In 2008, Wiley & Sons sued Kirtsaeng for copyright infringement, alleging that the company had never given permission for the importation of the books to the United States, something that was explicitly forbidden via a notice included in each book. Kirtsaeng cited the first sale doctrine in defense of his actions, asserting that he didn't need Wiley & Sons' permission to resell the books in the United States.
The federal district court agreed with Wiley & Sons that the first sale doctrine did not apply to works produced abroad and awarded Wiley & Sons $600,000 in damages. The U.S. Court of Appeals for the Second Circuit affirmed that decision.
Kirtsaeng appealed to the U.S. Supreme Court, which reversed the decision issued by the Court of Appeals. The Supreme Court's decision effectively lifted geographical limits on the application of the first sale doctrine and further clarified what the U.S. Copyright Act's “lawfully made” language means (i.e., that it includes works created abroad).

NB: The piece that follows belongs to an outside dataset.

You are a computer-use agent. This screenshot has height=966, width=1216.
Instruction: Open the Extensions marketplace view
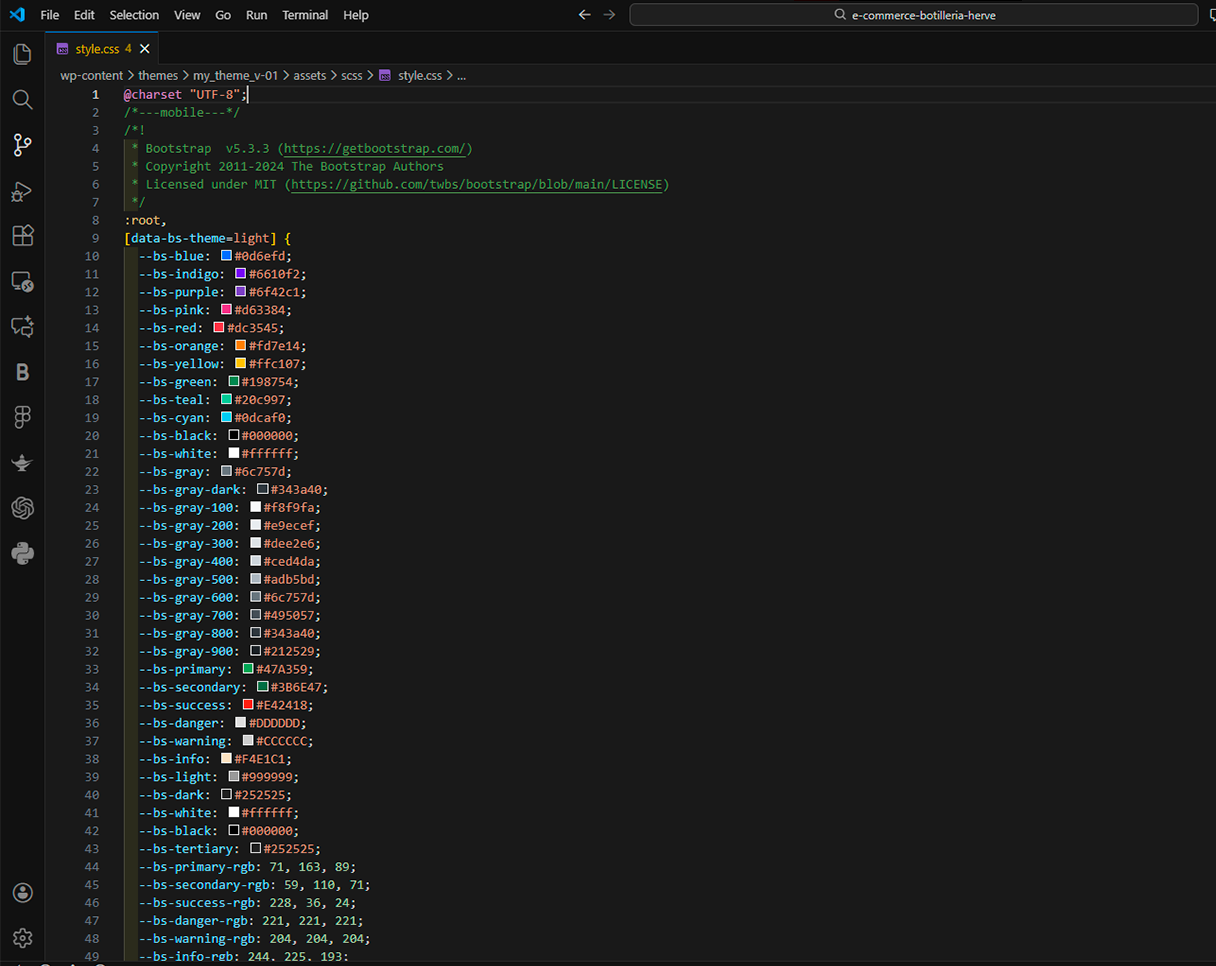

The Future of the First Sale Doctrine
While some have hailed the Kirtsaeng decision as a victory for consumers' rights, others have criticized the Court's ruling. The Software and Information Industry Association, for example, believes that “publishers' ability to do business abroad” will be threatened through “exploiting pricing models that are meant for students in underdeveloped nations.”
Whether publishers and other copyright owners adopt new strategies to counter any potential profit loss through the reselling of copyrighted works produced abroad remains to be seen, but the decision could have far-reaching effects into many other industries.